Task instructions: Write out exactly the lines between the line containing "You are a computer-use" and the end of the records, counting both ends, and leave out all pictures.

Supplied records:
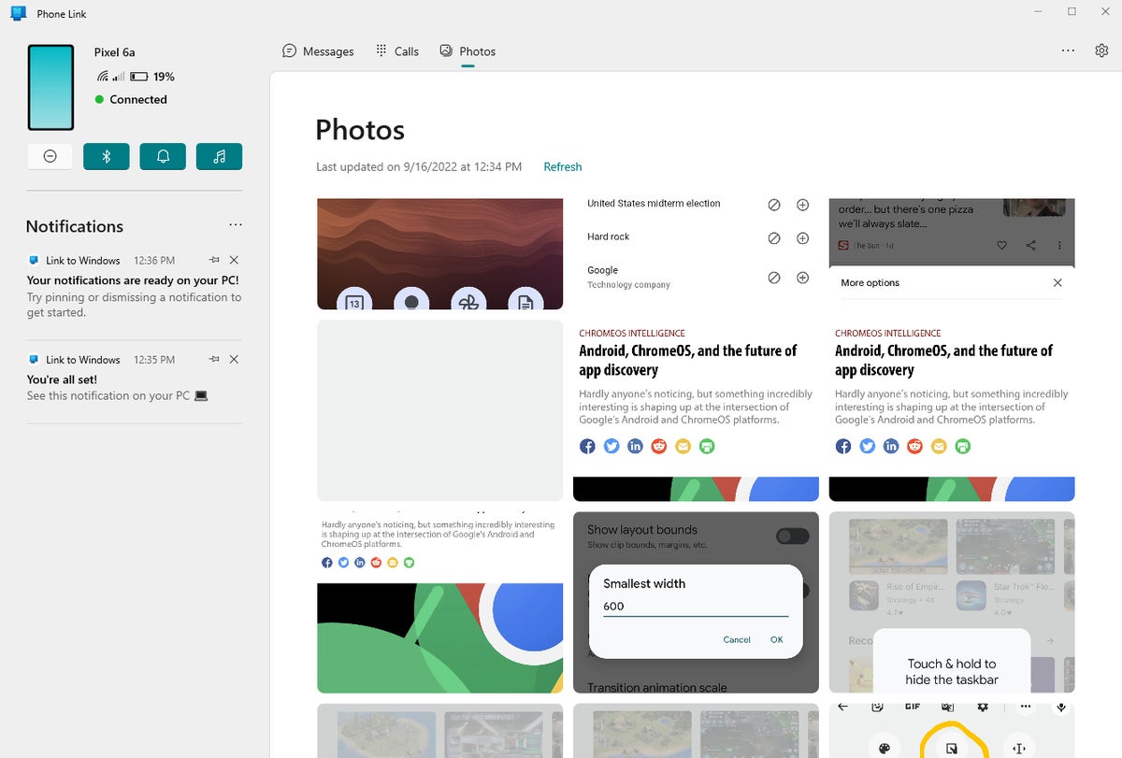Screen dimensions: 1122x758
Task: Open the blank gray photo thumbnail
Action: click(x=439, y=411)
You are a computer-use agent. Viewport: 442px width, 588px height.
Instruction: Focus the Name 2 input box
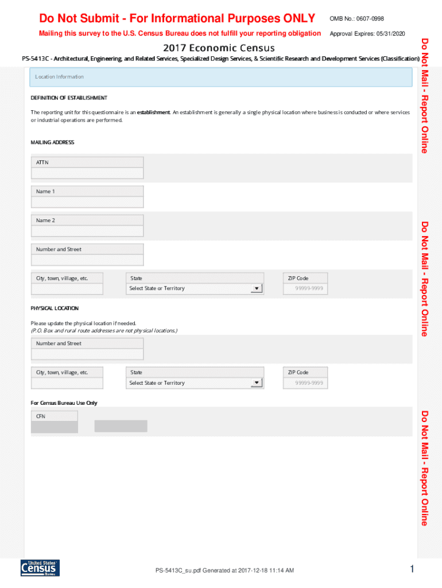87,231
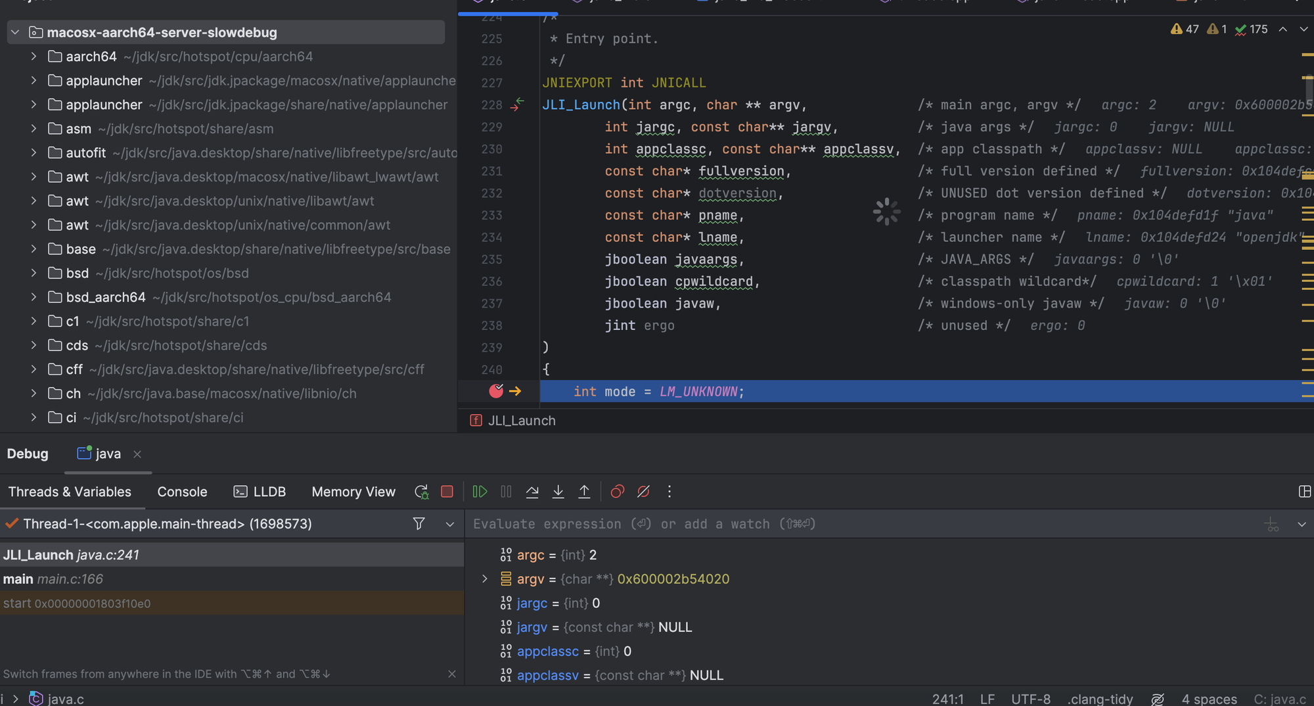
Task: Open the debug layout settings icon
Action: (x=1304, y=492)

Task result:
You are a computer-use agent. Viewport: 442px width, 588px height.
Instruction: Focus the Name 2 input box
87,231
Task: Open the debug layout settings icon
Action: (x=1304, y=492)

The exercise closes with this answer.